### GIVEN PROBLEM
Pick up the Star Wars fan newsletter after its last sentence and carry it on in the same voice.

The stuff in this file is from a few sources. No copyright infringement is
intended. We merely feel that this stuff is worthy of preservation. Authors
are credited where we know who wrote this stuff. For posterity, my friends,
we're saving this crap for posterity.

It should be noted that the content of this issue of THE GwD STAR WARS SPECIAL
is much more cynical and jaded than the last two. That is largely due to the
fact that we haven't been inundated with Star Wars-related forwards this time.
That's also due to the fact that many of us have a love-hate relationship with
Lucas's creation.
\____________________________________________________________________________/
/ \
<- CONTENTS ->
I. GENERAL STAR WARS
a. 'fastjack and Lobo Licious discuss Star Wars and George Lucas'
b. 'JUST A FEW OF THE REASONS WHY STAR WARS IS BETTER THAN REAL LIFE
II. EPISODE THREE
a. 'Star Wars Episode III Trailer by Jaffo'
\____________________________________________________________________________/
/ \
-=> I. GENERAL STAR WARS <=-
---------------------

-> a. fastjack and Lobo Licious discuss Star Wars

fj: Well, I did go into an hour long rant yesterday at work about my problems
with timeline continuity in Star Wars between EP 3 and EP 4. It was
baaaaaaaad. I used words like "canon" and "dilution of the brand if the Zahn
books get made into film". I mean bad. I stopped at one point and went "What
the hell did I just say?"

(Collected data)
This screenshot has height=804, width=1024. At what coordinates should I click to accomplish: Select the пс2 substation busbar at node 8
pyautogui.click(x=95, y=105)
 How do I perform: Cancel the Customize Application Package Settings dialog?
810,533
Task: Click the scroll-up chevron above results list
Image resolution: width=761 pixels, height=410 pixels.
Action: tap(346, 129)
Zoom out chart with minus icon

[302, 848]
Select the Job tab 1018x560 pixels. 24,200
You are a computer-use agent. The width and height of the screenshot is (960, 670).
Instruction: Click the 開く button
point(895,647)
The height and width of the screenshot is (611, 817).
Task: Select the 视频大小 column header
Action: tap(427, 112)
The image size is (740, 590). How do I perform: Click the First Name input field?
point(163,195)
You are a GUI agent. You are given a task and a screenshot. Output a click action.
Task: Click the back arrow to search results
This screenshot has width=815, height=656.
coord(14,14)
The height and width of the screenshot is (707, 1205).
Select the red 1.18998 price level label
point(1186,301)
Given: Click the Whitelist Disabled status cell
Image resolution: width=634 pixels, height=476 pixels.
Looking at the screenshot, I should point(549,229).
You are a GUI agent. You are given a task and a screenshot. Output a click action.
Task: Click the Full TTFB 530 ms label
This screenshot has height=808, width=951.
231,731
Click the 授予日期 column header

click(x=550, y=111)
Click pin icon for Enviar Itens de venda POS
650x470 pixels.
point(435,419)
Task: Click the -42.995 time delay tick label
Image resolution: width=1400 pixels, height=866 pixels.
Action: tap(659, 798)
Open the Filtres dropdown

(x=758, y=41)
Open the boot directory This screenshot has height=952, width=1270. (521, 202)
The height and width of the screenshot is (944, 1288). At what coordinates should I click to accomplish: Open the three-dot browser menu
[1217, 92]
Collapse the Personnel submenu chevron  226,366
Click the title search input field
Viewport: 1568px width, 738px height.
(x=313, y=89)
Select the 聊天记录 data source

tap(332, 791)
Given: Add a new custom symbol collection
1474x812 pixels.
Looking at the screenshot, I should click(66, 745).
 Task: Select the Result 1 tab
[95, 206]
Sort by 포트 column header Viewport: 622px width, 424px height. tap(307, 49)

### THE OUTPUT
LL: <laughs> I think the probability of making the zahn books into films
approaches zero. Also, I read that there's going to be 2 Star Wars tv series
(serieses?), both of which (I think) take place between ep3 and 4. Though I
could be full of shit about the books. And about the shows.

fj: Yeah. Those shows would, in my opinion, blast the timeline further.
However, as I keep saying, my relationship is like a wife who gets beat. I'll
just keep going back.

LL: That's really bad. But funny.

fj: Well, it's true. No matter how bad the films, I keep going back. I
mean, it's Star Wars. I remember that when EP 1 came out, it was on my
birthday, I had just split up with Nicole for the 1st time. Work sucked.
Life sucked. And I went with the assumption that it would be good based on
the trailers. Then, I watched a goddamn 7 hour race and was introduced to
"midicholrians". Whack, right in the eye. And yet, when EP2 came out I said
"I fell into a doorknob. I just want to be with George again."

LL: <laughs>

fj: These are the conversations my GF should never be privy to.

LL: You're probably right. So, maybe you shouldn't tell her about this
stuff.

fj: <laughs> You know, that's the best part. I joke about being a closet
geek, but later I tell her about it. She thinks I'm 1.) Hilarious. 2.)
Insane. She seems to be down with my nerdy stylee.

LL: Yeah, my wife is cool like that, too...definitely down with my nerd/geek
stuff.

fj: A rare quality, to be sure.

LL: Indeed. Lucky fellows are we.

-----

-> b. JUST A FEW OF THE REASONS WHY STAR WARS IS BETTER THAN REAL LIFE:

[Just to prove that we aren't totally cynical, we're including this tidbit we
found that doesn't assume that Episode III will suck OR compare Star Wars
addiction to an abusive relationship. -Ed.]

1. In real life, people drive "the Pacer", "the Pinto", and "the Station
Wagon"
In Star Wars, people drive "Speeder Bikes", "X-wing fighters", and "the
Millenium Falcon."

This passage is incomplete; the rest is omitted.